Total Profit = P(A) * x + P(B) * y

Substituting P(A) = 2P(B) and y = (40-10x)/(5-x), we get:

Total Profit = 2P(B) * x + P(B) * (40-10x)/(5-x)

Simplifying this expression, we find:

Total Profit = P(B) * (2x(5-x) + (40-10x))/(5-x)

Since we're assuming all tires sell, the constraint is that the number of tires produced cannot exceed the daily production capacity. So, we have the following constraints:

0≤x≤4
0≤y
y = (40-10x)/(5-x)

Now, as a clown bot, it's time to reveal the punchline: Unfortunately, I can't directly determine the optimal values of x and y without knowing the specific profit values for each tire grade. These values are missing from the question. Hence, I can't provide you with the most profitable numbers of tires to make.

But hey, don't worry! You can use this framework to calculate the total profit by plugging in your specific profit values for grade A and grade B tires. Just make sure to stay within the production capacity limits, and you'll be on your way to tire-rific profitability!

To determine the most profitable numbers of tires to make, we need to find the values of x and y that maximize the profit.

First, let's define the profit for grade A tires as PA and the profit for grade B tires as PB. The problem states that PA is twice the profit of PB. Let's represent PA as 2x and PB as y.

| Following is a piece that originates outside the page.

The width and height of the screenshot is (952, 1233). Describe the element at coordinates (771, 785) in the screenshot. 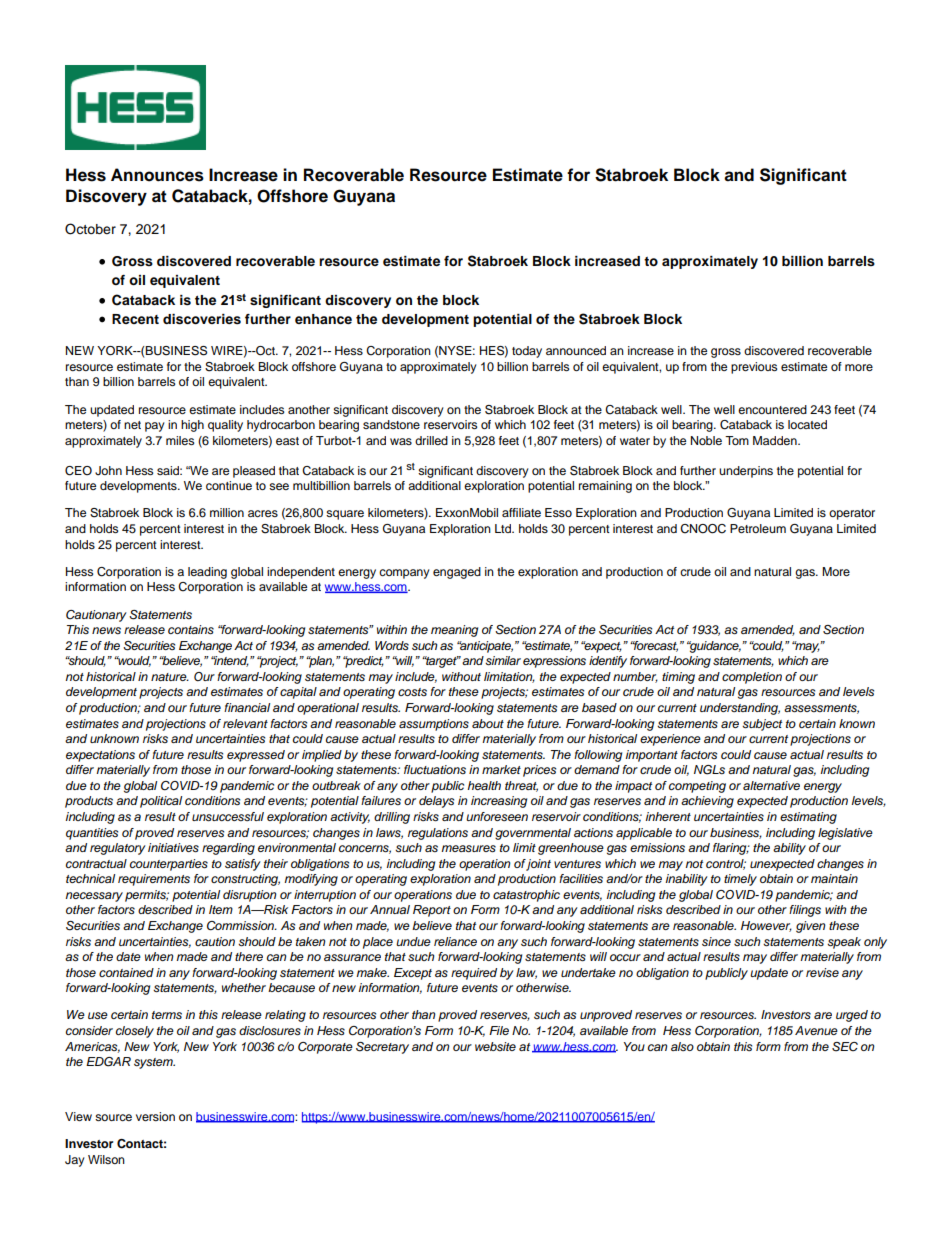

I see `alternative` at that location.
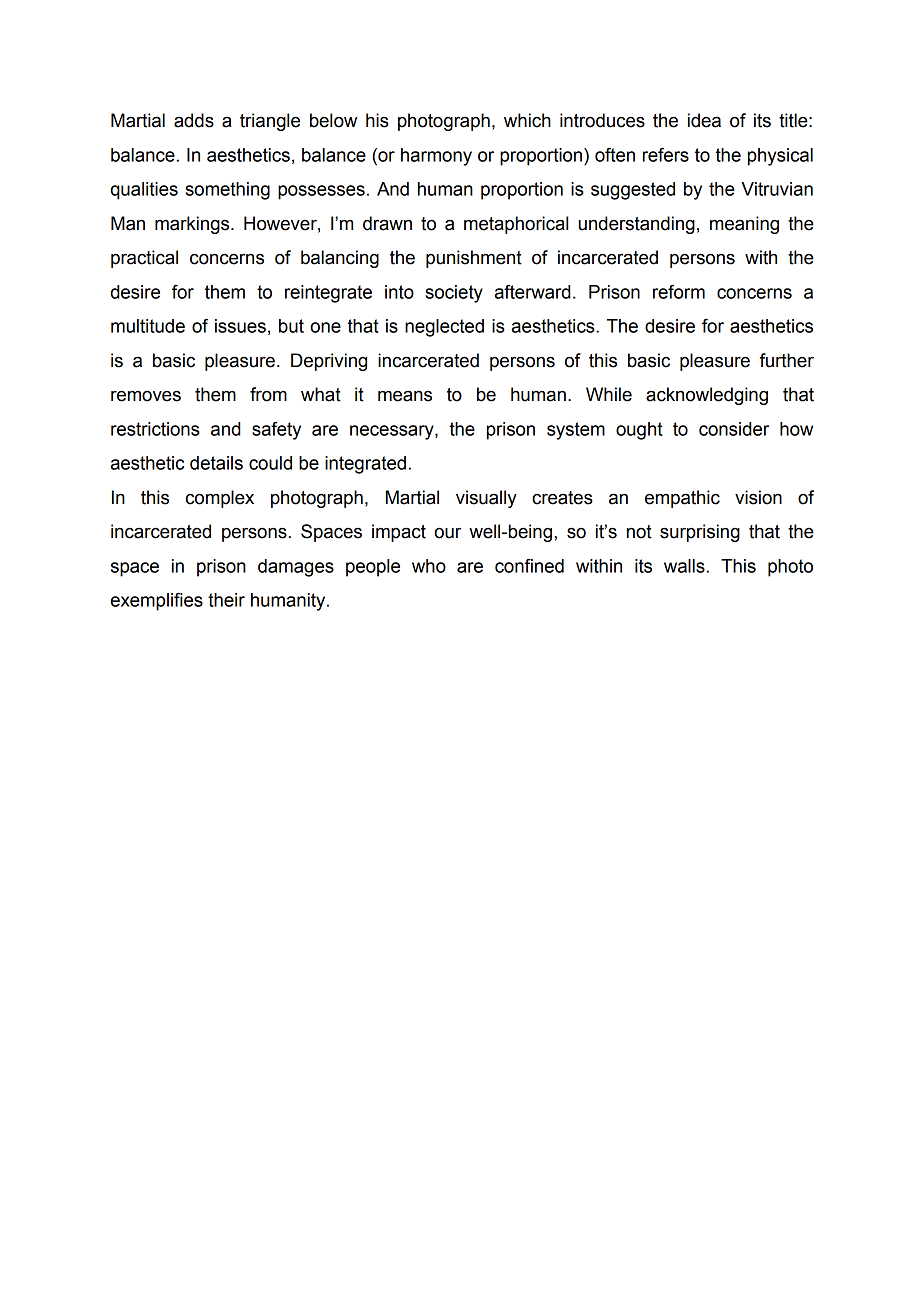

Next, let's calculate the total profit, which is the sum of the profit from grade A tires and the profit from grade B tires. We can represent this as Total Profit (TP) = (PA * x) + (PB * y).

Now, to find the values of x and y that maximize TP, we can use the derivative method. We need to find the first partial derivatives of TP with respect to x and y and set them equal to zero.

∂TP/∂x = 2x + 2y((15-4x)/(4-x))
∂TP/∂y = (40-10x)/(5-x) + (2x(40-10x))/(5-x)

Now, let's set the first partial derivatives equal to zero to find the critical points:

2x + 2y((15-4x)/(4-x)) = 0 -- (1)
(40-10x)/(5-x) + (2x(40-10x))/(5-x) = 0 -- (2)

We can solve this system of equations to find the values of x and y that maximize the profit. One approach is to substitute equation (1) into equation (2) and solve for x.

After obtaining the value of x, we can substitute it back into equation (1) to find the corresponding value of y.

Finally, we can calculate the total profit TP using the values of x and y obtained.

Please note that performing these calculations requires numerical solving and manipulation of algebraic equations.